Data for this exercise
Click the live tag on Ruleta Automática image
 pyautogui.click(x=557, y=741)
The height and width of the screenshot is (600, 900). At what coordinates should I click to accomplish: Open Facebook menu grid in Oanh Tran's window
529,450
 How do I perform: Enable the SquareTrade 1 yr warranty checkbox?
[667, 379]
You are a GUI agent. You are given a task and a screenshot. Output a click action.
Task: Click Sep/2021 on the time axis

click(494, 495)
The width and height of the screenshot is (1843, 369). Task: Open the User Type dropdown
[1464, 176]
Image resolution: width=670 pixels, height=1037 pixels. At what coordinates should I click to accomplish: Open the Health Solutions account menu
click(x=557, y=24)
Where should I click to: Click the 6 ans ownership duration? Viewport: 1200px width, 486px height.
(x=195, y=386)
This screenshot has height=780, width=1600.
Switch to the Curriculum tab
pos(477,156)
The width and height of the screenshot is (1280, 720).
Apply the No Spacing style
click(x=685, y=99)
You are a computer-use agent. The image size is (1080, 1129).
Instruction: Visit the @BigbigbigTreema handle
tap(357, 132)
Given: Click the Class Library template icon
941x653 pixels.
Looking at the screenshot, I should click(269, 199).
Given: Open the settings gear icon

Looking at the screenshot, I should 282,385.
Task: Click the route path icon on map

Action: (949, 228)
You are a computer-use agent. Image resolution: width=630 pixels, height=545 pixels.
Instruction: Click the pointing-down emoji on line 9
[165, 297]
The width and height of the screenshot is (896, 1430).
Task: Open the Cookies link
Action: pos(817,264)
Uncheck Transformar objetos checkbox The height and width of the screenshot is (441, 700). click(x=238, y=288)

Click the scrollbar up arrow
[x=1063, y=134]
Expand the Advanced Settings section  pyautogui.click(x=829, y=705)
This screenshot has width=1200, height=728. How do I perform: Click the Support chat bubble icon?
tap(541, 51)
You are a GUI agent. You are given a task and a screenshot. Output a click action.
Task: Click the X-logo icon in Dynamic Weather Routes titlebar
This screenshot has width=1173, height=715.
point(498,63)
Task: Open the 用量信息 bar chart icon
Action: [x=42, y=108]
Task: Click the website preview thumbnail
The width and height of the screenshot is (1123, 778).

Work request
What belongs in the answer is the line with "This screenshot has width=1200, height=728." plus every later line of the listing, copied word for word and nothing besides.

The completed task
This screenshot has width=1200, height=728. How do I perform: Click the Support chat bubble icon?
tap(541, 51)
You are a GUI agent. You are given a task and a screenshot. Output a click action.
Task: Click the X-logo icon in Dynamic Weather Routes titlebar
This screenshot has width=1173, height=715.
point(498,63)
Task: Open the 用量信息 bar chart icon
Action: [x=42, y=108]
Task: Click the website preview thumbnail
The width and height of the screenshot is (1123, 778).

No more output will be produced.